Given exercise A
Please reproduce the records between the lines holding "Tom (282, 1257)" and "Preprints (777, 21)", inclusive, swapping "Hebrew" for "Arabic" and leaving everything else unchanged.

Source excerpt
Skip to content

jcouture/ghostscan

Repository files navigation

ghostscan

Static Unicode security scanner for developers and CI teams reviewing untrusted source code.

Overview

It is built for security engineers, maintainers, Go developers, and DevOps teams who need a fast, local, deterministic check before code lands in CI, a release, or a dependency tree. Instead of trying to be a general SAST platform, it focuses narrowly on Unicode-based deception: hidden characters, misleading script mixing, payload-like sequences, and nearby decode-or-execute patterns. Decoder and dynamic-execution markers are supporting context by default; the primary signal is the hidden Unicode itself and explicit payload correlations. The differentiator is simple: it makes invisible evidence readable and keeps the output precise enough for code review and CI decisions.

~> ghostscan --verbose ./testdata/invisible/single.txt

             ########
         ###        ###
       ##             ##
       ##   ##   ##    ##
       #    ##   ##    ##
       #               ##
      ##     #####     ##
     ##                 ###
    ##                    ##
    ## ###             #####
         ##           ##
           ###         #
              ###########

ghostscan v0.2.0

Finding:     Invisible unicode character
Evidence:    <U+200B ZERO WIDTH SPACE>
RuleID:      unicode/invisible
Severity:    HIGH
File:        /Users/johnsmith/ghostscan/testdata/invisible/single.txt
Line:        1
Column:      2
Count:       1 suspicious runes
Category:    invisible unicode
Context:
  A<U+200B ZERO WIDTH SPACE>B
Fingerprint: /Users/johnsmith/ghostscan/testdata/invisible/single.txt:unicode/invisible:1:2

8:57PM INF scanned 1 files (6 B) in 123µs
8:57PM INF skipped 0 files (none)

Features

  • Visible evidence for invisible content: Renders hidden Unicode as strings like <U+200B ZERO WIDTH SPACE>.
  • Focused Unicode threat coverage: Detects invisible characters, private-use Unicode, bidi controls, directional marks, mixed-script tokens, and combining marks.
  • Payload-aware heuristics: Flags long hidden sequences, dense suspicious regions, and explicit payload-plus-decoder correlations while keeping standalone decoder noise out of default results.
  • Context-aware severity: Uses bounded content-based file shape checks, conservative file-role hints, local finding region checks, and decoder proximity to reduce low-value invisible-character noise without downgrading bidi controls, long suspicious runs, or build and release contexts.
  • Noise reduction for asset contexts: Suppresses obvious private-use glyph mappings in font-like SVG assets so icon fonts do not dominate the report.
  • Safe repository traversal: Skips symlinks, binary files, oversize files, and common dependency or build directories.
  • CI-friendly behavior: Uses deterministic ordering, human or JSON output, and exit codes 0, 1, and 2.

Installation

# Pre-built release binary
# Download the archive for your platform from:
# https://github.com/jcouture/ghostscan/releases
# Then extract it and place `ghostscan` on your PATH

# From source
git clone https://github.com/jcouture/ghostscan.git
cd ghostscan
go mod download
go run . --version

# Build a local binary
make build
./bin/ghostscan --help

# Go install
go install github.com/jcouture/ghostscan@latest
ghostscan --version

Requirements: Go 1.26.2 is pinned in go.mod and mise.toml for source builds. Pre-built release archives are produced for Linux, macOS, and Windows.

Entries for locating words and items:
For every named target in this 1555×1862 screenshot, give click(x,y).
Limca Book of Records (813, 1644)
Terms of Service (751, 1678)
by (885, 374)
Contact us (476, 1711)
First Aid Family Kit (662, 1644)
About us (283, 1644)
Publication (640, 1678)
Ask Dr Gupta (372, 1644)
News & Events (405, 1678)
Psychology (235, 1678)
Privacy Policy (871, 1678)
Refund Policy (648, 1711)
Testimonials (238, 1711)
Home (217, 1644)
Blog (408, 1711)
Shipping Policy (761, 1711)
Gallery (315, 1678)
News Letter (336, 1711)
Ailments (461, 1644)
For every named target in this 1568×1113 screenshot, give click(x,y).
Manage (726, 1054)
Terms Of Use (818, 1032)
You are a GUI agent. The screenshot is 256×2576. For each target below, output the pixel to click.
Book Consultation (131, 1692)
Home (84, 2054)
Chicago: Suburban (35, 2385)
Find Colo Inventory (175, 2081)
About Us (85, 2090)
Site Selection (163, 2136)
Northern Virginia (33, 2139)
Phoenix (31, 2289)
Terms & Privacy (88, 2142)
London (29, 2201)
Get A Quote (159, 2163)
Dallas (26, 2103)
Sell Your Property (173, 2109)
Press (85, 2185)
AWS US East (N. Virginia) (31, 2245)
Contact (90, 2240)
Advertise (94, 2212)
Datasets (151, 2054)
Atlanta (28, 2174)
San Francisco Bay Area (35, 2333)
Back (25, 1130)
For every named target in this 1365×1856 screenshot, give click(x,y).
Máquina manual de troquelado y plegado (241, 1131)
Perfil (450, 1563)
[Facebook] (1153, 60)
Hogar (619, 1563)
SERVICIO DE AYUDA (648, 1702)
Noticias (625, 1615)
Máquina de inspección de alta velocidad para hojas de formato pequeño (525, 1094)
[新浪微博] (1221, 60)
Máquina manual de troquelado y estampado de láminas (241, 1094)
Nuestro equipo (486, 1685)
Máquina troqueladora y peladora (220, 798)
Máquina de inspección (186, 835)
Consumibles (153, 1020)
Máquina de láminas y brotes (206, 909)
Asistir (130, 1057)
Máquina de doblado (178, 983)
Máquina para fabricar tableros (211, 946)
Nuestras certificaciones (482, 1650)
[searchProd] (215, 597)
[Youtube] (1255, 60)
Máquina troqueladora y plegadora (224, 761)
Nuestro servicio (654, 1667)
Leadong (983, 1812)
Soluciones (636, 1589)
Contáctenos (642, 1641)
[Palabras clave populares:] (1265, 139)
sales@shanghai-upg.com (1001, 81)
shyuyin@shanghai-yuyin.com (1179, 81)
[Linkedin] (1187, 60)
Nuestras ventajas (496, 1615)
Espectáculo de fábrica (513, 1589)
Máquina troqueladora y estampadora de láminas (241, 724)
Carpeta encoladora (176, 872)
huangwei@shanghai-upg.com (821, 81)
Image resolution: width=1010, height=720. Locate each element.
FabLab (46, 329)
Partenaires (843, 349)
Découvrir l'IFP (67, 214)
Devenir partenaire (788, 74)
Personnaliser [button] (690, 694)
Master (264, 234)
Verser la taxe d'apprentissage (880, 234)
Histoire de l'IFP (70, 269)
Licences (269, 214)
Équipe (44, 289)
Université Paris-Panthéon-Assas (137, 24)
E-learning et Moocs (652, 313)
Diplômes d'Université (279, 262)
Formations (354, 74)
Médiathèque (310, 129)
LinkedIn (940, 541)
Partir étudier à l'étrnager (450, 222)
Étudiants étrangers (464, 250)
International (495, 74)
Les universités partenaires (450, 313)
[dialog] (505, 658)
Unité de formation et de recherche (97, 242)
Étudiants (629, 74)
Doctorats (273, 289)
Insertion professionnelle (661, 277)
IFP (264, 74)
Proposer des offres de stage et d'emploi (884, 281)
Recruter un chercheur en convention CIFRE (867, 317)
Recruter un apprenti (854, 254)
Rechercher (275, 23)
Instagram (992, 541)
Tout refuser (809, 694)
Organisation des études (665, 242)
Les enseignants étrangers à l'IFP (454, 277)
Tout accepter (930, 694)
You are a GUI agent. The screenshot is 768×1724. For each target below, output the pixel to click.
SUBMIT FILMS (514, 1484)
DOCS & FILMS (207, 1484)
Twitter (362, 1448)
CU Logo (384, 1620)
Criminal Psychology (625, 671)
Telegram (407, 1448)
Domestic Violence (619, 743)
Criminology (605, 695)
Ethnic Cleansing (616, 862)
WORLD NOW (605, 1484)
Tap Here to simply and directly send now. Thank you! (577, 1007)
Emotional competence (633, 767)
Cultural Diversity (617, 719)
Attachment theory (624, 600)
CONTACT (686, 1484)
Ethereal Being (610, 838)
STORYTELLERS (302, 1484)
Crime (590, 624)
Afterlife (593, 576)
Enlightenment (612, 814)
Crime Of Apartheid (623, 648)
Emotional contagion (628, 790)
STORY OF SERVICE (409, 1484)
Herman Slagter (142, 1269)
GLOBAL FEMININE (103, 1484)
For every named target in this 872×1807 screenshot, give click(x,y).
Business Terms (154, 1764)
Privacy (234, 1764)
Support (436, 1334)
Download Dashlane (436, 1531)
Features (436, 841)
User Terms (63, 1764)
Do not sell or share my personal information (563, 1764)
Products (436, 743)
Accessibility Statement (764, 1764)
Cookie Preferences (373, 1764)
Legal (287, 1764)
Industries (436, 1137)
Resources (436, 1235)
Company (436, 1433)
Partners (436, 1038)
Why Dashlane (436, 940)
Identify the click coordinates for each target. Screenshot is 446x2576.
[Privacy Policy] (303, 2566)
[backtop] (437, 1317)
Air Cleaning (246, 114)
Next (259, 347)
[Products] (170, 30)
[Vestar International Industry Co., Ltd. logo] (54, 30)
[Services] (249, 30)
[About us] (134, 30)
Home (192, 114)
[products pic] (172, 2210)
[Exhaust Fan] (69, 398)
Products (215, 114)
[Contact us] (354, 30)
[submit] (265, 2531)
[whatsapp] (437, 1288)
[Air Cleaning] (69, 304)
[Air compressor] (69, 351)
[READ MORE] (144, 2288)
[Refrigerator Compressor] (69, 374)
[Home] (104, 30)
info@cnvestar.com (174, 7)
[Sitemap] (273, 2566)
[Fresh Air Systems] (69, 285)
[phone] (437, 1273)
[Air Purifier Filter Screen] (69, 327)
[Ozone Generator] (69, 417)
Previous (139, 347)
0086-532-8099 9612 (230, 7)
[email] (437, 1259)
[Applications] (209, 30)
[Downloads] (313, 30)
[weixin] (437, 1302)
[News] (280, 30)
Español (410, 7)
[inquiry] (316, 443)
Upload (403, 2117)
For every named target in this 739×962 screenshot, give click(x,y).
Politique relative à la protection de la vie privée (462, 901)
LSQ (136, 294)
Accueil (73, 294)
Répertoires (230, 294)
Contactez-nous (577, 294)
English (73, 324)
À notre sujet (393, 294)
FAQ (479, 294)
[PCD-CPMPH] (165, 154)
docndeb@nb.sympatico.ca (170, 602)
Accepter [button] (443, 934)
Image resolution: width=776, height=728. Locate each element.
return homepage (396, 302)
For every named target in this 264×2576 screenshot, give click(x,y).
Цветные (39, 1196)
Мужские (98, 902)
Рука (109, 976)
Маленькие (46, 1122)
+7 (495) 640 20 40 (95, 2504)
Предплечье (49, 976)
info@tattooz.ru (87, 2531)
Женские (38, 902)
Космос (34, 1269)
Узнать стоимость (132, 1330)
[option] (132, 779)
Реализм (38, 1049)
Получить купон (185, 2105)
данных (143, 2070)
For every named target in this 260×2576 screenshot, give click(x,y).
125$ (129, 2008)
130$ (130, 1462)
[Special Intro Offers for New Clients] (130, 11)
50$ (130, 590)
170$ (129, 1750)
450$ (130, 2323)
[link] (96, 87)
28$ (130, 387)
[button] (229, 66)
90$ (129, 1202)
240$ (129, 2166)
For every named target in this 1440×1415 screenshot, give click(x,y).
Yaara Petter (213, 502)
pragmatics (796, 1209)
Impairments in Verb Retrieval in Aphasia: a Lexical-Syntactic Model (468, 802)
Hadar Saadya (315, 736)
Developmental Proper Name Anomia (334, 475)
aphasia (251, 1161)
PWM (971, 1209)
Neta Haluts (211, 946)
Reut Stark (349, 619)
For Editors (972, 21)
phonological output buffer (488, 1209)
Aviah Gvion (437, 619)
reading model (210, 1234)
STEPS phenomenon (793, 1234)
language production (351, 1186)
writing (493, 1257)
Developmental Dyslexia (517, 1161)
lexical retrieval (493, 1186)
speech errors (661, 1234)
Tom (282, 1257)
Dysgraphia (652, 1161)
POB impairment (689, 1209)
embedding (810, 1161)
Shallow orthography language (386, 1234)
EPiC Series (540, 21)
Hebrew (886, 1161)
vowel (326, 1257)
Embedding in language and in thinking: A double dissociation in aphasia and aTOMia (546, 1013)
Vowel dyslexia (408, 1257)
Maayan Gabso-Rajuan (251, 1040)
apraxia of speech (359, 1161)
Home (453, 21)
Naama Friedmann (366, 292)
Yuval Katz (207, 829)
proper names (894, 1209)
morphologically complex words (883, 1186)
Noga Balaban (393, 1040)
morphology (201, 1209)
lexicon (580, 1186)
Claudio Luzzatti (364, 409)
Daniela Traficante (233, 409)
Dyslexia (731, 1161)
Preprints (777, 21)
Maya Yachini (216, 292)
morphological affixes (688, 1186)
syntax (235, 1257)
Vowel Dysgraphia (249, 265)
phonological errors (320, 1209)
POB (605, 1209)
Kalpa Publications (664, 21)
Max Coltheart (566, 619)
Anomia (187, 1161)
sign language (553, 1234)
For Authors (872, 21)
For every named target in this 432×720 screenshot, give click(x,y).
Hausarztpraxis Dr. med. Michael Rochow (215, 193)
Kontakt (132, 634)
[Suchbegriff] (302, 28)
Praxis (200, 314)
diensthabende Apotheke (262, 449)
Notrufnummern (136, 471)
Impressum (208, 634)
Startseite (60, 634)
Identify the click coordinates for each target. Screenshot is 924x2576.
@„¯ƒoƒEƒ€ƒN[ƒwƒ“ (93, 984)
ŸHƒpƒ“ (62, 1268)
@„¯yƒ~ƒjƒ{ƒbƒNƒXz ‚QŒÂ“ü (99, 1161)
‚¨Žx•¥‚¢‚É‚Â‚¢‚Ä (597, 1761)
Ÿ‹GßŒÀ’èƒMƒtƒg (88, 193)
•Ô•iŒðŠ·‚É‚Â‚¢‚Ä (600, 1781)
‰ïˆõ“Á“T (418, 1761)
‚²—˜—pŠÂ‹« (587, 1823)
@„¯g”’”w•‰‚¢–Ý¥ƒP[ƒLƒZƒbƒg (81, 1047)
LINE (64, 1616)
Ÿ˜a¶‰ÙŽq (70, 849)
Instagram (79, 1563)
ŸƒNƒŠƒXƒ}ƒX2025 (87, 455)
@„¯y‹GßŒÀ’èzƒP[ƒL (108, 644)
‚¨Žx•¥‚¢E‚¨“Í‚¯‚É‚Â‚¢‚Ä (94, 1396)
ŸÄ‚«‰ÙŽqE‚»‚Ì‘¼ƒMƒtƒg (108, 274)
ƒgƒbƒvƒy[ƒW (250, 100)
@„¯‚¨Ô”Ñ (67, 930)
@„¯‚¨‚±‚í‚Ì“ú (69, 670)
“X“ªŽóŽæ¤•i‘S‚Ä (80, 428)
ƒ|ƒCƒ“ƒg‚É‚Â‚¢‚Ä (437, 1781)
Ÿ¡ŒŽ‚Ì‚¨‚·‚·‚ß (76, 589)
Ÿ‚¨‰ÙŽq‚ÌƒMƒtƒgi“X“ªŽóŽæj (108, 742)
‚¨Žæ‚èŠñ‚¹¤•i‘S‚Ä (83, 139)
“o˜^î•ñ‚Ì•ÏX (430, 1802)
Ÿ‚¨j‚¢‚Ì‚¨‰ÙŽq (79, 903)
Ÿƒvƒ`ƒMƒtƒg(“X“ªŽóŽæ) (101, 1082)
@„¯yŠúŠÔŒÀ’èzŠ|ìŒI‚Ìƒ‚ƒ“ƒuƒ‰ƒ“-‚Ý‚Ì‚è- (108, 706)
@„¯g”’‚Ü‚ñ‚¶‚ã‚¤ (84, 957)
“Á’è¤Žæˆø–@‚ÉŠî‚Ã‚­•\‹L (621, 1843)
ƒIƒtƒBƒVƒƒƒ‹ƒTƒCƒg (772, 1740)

Given exercise B
According to the ghostscan README, which exit codes does the tool use?

Final answer A
Tom (282, 1257)
Dysgraphia (652, 1161)
POB impairment (689, 1209)
embedding (810, 1161)
Shallow orthography language (386, 1234)
EPiC Series (540, 21)
Arabic (886, 1161)
vowel (326, 1257)
Embedding in language and in thinking: A double dissociation in aphasia and aTOMia (546, 1013)
Vowel dyslexia (408, 1257)
Maayan Gabso-Rajuan (251, 1040)
apraxia of speech (359, 1161)
Home (453, 21)
Naama Friedmann (366, 292)
Yuval Katz (207, 829)
proper names (894, 1209)
morphologically complex words (883, 1186)
Noga Balaban (393, 1040)
morphology (201, 1209)
lexicon (580, 1186)
Claudio Luzzatti (364, 409)
Daniela Traficante (233, 409)
Dyslexia (731, 1161)
Preprints (777, 21)

Final answer B
0, 1, and 2.